What is the number of lines in the listing below that include the string "Given"? Answer with that number alone.

DATA LISTING:
┌──

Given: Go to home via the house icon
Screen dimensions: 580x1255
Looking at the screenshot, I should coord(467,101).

└──
┌──

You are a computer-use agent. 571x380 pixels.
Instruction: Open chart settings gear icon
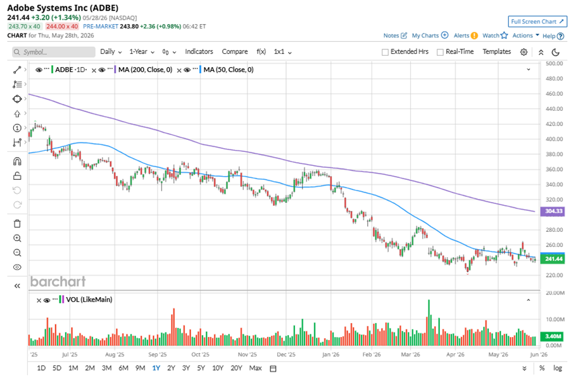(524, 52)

└──
┌──

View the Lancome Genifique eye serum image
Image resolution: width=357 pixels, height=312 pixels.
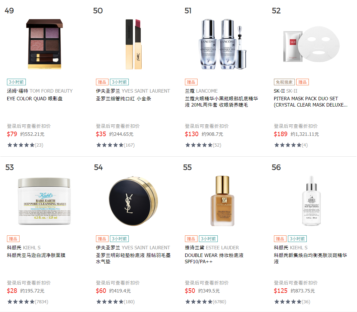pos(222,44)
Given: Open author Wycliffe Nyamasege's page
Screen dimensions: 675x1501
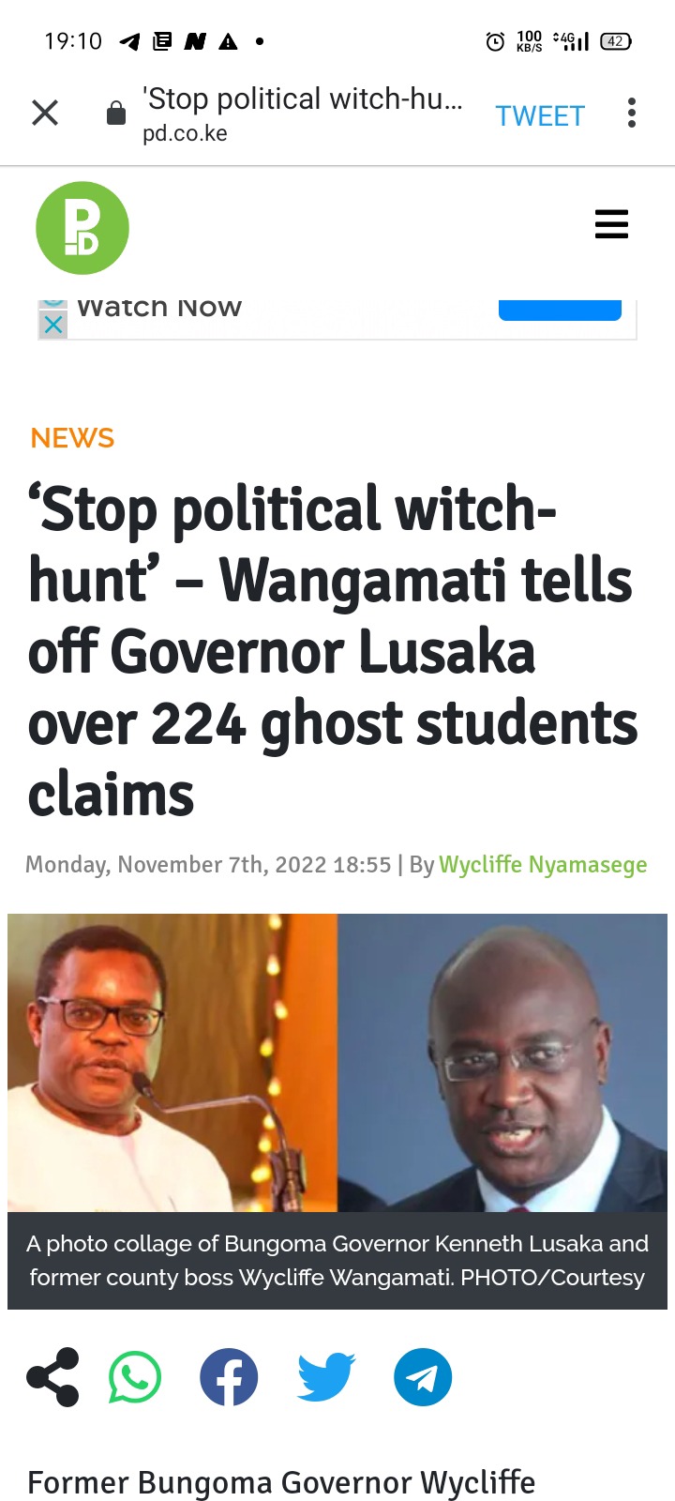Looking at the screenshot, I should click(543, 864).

└──

PROBLEM SOLUTION: 2